Opinião

Uma reflexão sobre como conhecemos e ignoramos o mundo

“Tudo aquilo que o homem ignora não existe para ele. Por isso, o universo de cada um, se resume ao tamanho de seu saber.” Esta frase, atribuída a Albert Eistein, nos faz refletir que, por mais que compartilhemos o mesmo mundo, os indivíduos podem interpretá-lo de formas distintas, conforme suas experiências e capacidade de compreender os fatos reais.

Adquirir conhecimento não é tarefa simples, pois não basta apenas ter acesso às informações. A professora Maria Terezinha Angeloni explica que transformar dados em informações e essas informações em conhecimentos depende das características individuais, como desejos, crenças, valores e metas pessoais, que formam o modelo mental de cada pessoa interferindo na codificação/decodificação desses elementos.

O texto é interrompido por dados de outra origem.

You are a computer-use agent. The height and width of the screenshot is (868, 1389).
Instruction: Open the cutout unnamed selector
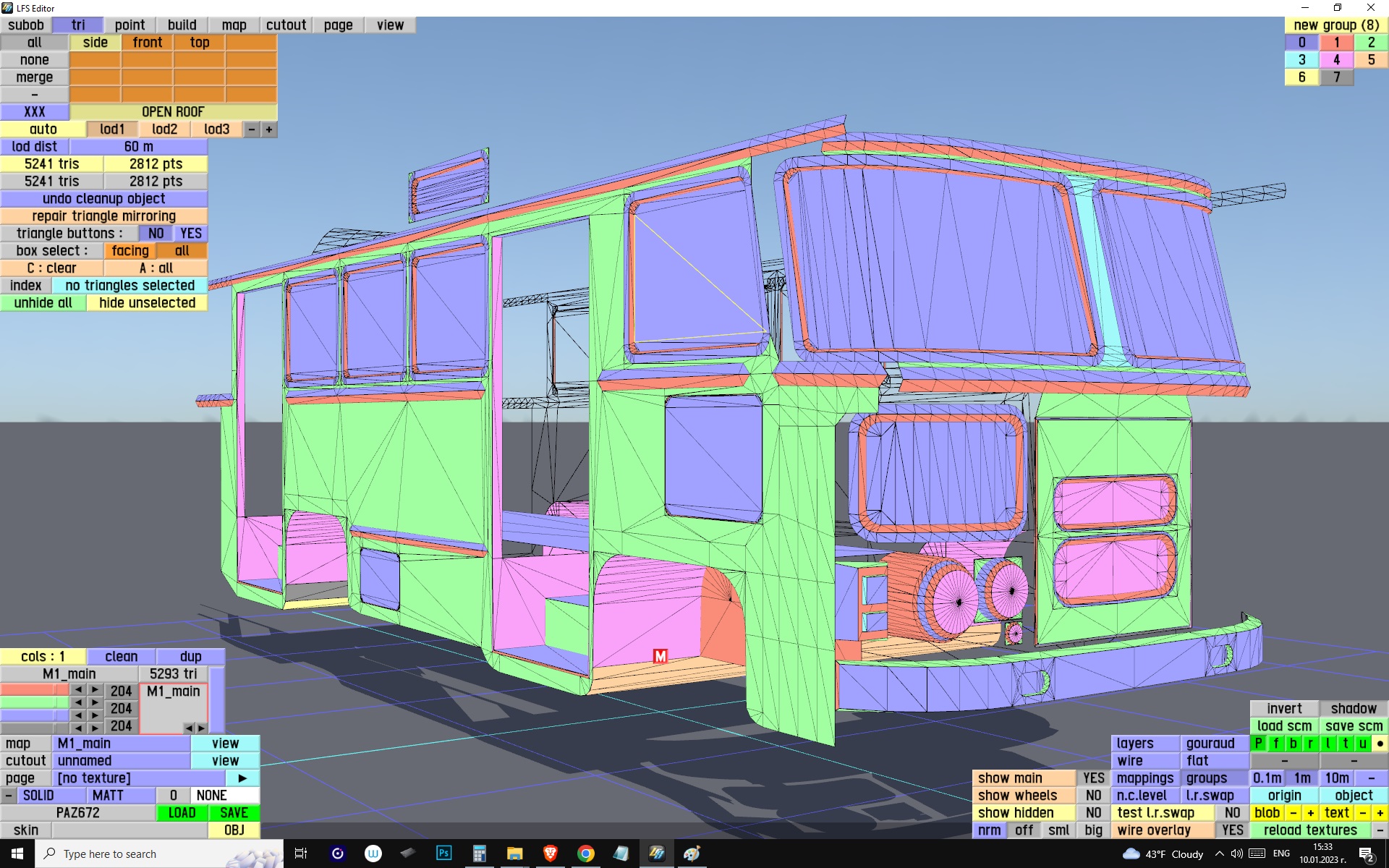(121, 761)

Sendo assim, existem informações que as pessoas buscam, informações disponíveis, mas julgadas irrelevantes, informações relevantes, porém, incompreendidas, e informações adivinhadas.

Há ainda, a falsa informação, aquela que não representa a verdade dos fatos. Em tempos de inundação de dados compartilhados no mundo digital, encontram-se criadores de conteúdos falsos, imprecisos ou manipulados e, de outro lado, temos receptores que sem condições de análise crítica replicam tais informações. Ora, se a ignorância está do lado oposto do conhecimento, a desinformação também deve estar.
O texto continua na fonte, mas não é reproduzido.